A.G. : Elle s’élargit, se dilate, comme la notion d’ennemi. L’ennemi central est toujours le même. Mais l’ennemi pluriel ne cesse de se multiplier, jusqu’à remettre en cause la notion même de « victime innocente ». Par exemple, à partir de l’ennemi américain en Irak, on englobe progressivement les pays de la coalition, ceux qui les soutiennent, ceux qui collaborent avec ces derniers, et jusqu’aux musulmans qui auraient un lien quelconque avec l’un de ceux-là et qui ne l’utiliseraient pas comme une arme dans la lutte. À la limite, les immigrés musulmans empruntant pacifiquement le métro de Londres sans se vivre comme des croyants, combattants invisibles dans la guerre des Croisés, sont des ennemis. Ces arguments sont utilisés pour adapter le recrutement à chaque terrain d’action.
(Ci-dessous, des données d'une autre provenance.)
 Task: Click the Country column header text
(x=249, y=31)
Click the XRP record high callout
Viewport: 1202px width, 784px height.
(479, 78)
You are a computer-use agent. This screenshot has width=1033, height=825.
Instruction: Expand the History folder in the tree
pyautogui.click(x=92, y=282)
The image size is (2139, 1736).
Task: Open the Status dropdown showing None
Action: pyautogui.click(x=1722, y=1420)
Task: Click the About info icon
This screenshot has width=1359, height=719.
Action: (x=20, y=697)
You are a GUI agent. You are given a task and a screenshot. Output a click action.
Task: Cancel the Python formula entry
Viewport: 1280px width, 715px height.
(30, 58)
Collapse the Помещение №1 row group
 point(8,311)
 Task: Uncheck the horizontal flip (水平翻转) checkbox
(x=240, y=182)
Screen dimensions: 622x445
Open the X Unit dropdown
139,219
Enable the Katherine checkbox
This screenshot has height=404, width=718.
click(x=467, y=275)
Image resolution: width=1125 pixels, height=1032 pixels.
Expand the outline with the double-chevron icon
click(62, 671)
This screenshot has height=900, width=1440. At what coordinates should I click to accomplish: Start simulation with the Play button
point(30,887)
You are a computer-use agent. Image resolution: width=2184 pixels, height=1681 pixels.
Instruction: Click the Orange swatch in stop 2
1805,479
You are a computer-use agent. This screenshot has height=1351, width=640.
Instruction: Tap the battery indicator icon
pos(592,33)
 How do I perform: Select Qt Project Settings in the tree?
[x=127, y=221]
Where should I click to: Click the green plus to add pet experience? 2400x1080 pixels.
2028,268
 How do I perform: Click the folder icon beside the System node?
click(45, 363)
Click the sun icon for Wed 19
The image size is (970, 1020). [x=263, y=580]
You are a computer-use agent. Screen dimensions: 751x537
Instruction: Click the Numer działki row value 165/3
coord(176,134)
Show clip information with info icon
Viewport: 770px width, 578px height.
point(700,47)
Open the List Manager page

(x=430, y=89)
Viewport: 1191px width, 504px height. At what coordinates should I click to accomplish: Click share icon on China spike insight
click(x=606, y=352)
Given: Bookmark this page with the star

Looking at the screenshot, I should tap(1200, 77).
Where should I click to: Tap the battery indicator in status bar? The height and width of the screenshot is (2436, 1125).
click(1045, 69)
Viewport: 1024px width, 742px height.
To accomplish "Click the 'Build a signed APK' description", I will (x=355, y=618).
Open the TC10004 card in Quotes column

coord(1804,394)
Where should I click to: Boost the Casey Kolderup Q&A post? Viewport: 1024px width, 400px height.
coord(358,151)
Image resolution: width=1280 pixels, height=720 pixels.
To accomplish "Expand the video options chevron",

J.A.I. : Ce qui expliquerait l’existence de terroristes vivant – et parfois nés – au sein même des sociétés qu’ils s’apprêtent à frapper ?
A.G. : Bien sûr : « Mon passeport britannique et mes droits acquis sur le territoire de l’autre renforcent mon devoir d’agir au coeur de l’ennemi. Je n’ai pas besoin de m’inscrire où que ce soit, de me conformer à quelque appareil que ce soit. Ce sont les opportunités de mon combat pour les valeurs de l’islam qui créent les formes qui porteront mon action, individuelle ou collective. » L’islam ne fait que dicter son mode opératoire à une bataille idéologique et politique en lui donnant ses valeurs « morales », c’est-à-dire en valorisant le « martyricat » pour les actions de résistance.
C’est là que se situe la plus grosse difficulté pour ceux qui sont en charge de la lutte antiterroriste : le kamikaze passe à l’acte au terme d’un processus dont les étapes antérieures n’exigent pas forcément de sa part un investissement institutionnel, un voyage dans les capitales du terrorisme, pas même une visite dans les hauts lieux de l’islamisme, comme ces mosquées maintenant truffées d’agents des renseignements ! La cible des recruteurs, les terroristes anglais, les vrais opérationnels, ne sont pas fichés : on ne les a vus nulle part ! Ils ont souvent perdu tout lien avec leur pays d’origine. En 2001, l’Afghanistan était une matrice qui a volé en éclats sous les bombes américaines. On assiste aujourd’hui aux ultimes effets de la dissémination. Et, dans les pays occidentaux, en fermant les sanctuaires islamistes ou en les plaçant sous une étroite surveillance, on a achevé le travail : désormais, toute cette population s’est répandue dans la nature, c’est-à-dire dans les villes de l’Europe et du monde. Ce sont les effets pervers des mesures sécuritaires. Les rendez-vous dans les mosquées phares sont devenus dangereux, donc inutiles : les connexions personnelles, à l’université, sur le lieu de travail, au café ou au Fish and chips, les rencontres dans la rue peuvent désormais suffire pour donner des armes aux fanatiques.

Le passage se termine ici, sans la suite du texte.